Collected data:
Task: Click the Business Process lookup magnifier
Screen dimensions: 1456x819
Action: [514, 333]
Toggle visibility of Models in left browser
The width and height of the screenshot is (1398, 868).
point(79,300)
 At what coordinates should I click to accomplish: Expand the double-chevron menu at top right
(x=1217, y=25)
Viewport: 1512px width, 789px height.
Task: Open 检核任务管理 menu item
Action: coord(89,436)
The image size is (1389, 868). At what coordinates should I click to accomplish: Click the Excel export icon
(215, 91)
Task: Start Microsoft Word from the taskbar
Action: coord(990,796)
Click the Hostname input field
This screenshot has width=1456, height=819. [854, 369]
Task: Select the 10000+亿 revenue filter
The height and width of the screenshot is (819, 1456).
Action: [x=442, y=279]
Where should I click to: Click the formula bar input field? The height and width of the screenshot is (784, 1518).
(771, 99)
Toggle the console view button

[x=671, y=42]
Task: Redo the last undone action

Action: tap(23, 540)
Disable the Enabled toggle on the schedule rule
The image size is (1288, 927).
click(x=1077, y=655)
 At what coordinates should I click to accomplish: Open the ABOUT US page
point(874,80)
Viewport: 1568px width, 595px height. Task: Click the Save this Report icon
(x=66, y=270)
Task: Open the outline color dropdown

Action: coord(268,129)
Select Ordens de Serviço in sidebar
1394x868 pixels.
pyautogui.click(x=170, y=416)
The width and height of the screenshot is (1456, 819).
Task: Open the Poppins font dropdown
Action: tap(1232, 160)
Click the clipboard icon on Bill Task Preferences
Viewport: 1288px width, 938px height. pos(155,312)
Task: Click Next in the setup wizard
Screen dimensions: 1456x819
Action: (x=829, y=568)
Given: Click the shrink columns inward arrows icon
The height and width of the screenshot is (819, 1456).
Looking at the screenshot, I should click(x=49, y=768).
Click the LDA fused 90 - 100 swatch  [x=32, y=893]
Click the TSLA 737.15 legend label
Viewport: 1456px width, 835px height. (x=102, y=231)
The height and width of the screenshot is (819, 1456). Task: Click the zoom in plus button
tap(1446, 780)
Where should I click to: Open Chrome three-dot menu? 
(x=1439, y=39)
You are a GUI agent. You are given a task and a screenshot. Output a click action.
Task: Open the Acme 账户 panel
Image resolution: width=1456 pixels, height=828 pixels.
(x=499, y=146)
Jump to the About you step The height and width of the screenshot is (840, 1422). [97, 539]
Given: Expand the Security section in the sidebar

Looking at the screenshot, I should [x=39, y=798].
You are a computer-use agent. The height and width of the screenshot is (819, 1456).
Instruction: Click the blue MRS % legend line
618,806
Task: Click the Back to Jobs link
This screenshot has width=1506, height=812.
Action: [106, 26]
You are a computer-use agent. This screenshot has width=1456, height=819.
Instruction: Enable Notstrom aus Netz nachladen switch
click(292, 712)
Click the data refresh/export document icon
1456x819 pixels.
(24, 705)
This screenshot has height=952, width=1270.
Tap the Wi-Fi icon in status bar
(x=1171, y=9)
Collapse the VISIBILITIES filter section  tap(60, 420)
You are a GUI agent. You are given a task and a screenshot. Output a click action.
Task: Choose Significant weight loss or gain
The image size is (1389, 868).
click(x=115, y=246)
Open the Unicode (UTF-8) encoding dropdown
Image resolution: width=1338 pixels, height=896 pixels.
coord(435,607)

WORK TASK: Every record shown above should be set down again exactly.

TASK ANSWER:
Task: Click the Business Process lookup magnifier
Screen dimensions: 1456x819
Action: [514, 333]
Toggle visibility of Models in left browser
The width and height of the screenshot is (1398, 868).
point(79,300)
 At what coordinates should I click to accomplish: Expand the double-chevron menu at top right
(x=1217, y=25)
Viewport: 1512px width, 789px height.
Task: Open 检核任务管理 menu item
Action: coord(89,436)
The image size is (1389, 868). At what coordinates should I click to accomplish: Click the Excel export icon
(215, 91)
Task: Start Microsoft Word from the taskbar
Action: coord(990,796)
Click the Hostname input field
This screenshot has width=1456, height=819. [854, 369]
Task: Select the 10000+亿 revenue filter
The height and width of the screenshot is (819, 1456).
Action: [x=442, y=279]
Where should I click to: Click the formula bar input field? The height and width of the screenshot is (784, 1518).
(771, 99)
Toggle the console view button

[x=671, y=42]
Task: Redo the last undone action

Action: tap(23, 540)
Disable the Enabled toggle on the schedule rule
The image size is (1288, 927).
click(x=1077, y=655)
 At what coordinates should I click to accomplish: Open the ABOUT US page
point(874,80)
Viewport: 1568px width, 595px height. Task: Click the Save this Report icon
(x=66, y=270)
Task: Open the outline color dropdown

Action: coord(268,129)
Select Ordens de Serviço in sidebar
1394x868 pixels.
pyautogui.click(x=170, y=416)
The width and height of the screenshot is (1456, 819).
Task: Open the Poppins font dropdown
Action: tap(1232, 160)
Click the clipboard icon on Bill Task Preferences
Viewport: 1288px width, 938px height. pos(155,312)
Task: Click Next in the setup wizard
Screen dimensions: 1456x819
Action: (x=829, y=568)
Given: Click the shrink columns inward arrows icon
The height and width of the screenshot is (819, 1456).
Looking at the screenshot, I should click(x=49, y=768).
Click the LDA fused 90 - 100 swatch  [x=32, y=893]
Click the TSLA 737.15 legend label
Viewport: 1456px width, 835px height. (x=102, y=231)
The height and width of the screenshot is (819, 1456). Task: Click the zoom in plus button
tap(1446, 780)
Where should I click to: Open Chrome three-dot menu? 
(x=1439, y=39)
You are a GUI agent. You are given a task and a screenshot. Output a click action.
Task: Open the Acme 账户 panel
Image resolution: width=1456 pixels, height=828 pixels.
(x=499, y=146)
Jump to the About you step The height and width of the screenshot is (840, 1422). [97, 539]
Given: Expand the Security section in the sidebar

Looking at the screenshot, I should [x=39, y=798].
You are a computer-use agent. The height and width of the screenshot is (819, 1456).
Instruction: Click the blue MRS % legend line
618,806
Task: Click the Back to Jobs link
This screenshot has width=1506, height=812.
Action: [106, 26]
You are a computer-use agent. This screenshot has width=1456, height=819.
Instruction: Enable Notstrom aus Netz nachladen switch
click(292, 712)
Click the data refresh/export document icon
1456x819 pixels.
(24, 705)
This screenshot has height=952, width=1270.
Tap the Wi-Fi icon in status bar
(x=1171, y=9)
Collapse the VISIBILITIES filter section  tap(60, 420)
You are a GUI agent. You are given a task and a screenshot. Output a click action.
Task: Choose Significant weight loss or gain
The image size is (1389, 868).
click(x=115, y=246)
Open the Unicode (UTF-8) encoding dropdown
Image resolution: width=1338 pixels, height=896 pixels.
coord(435,607)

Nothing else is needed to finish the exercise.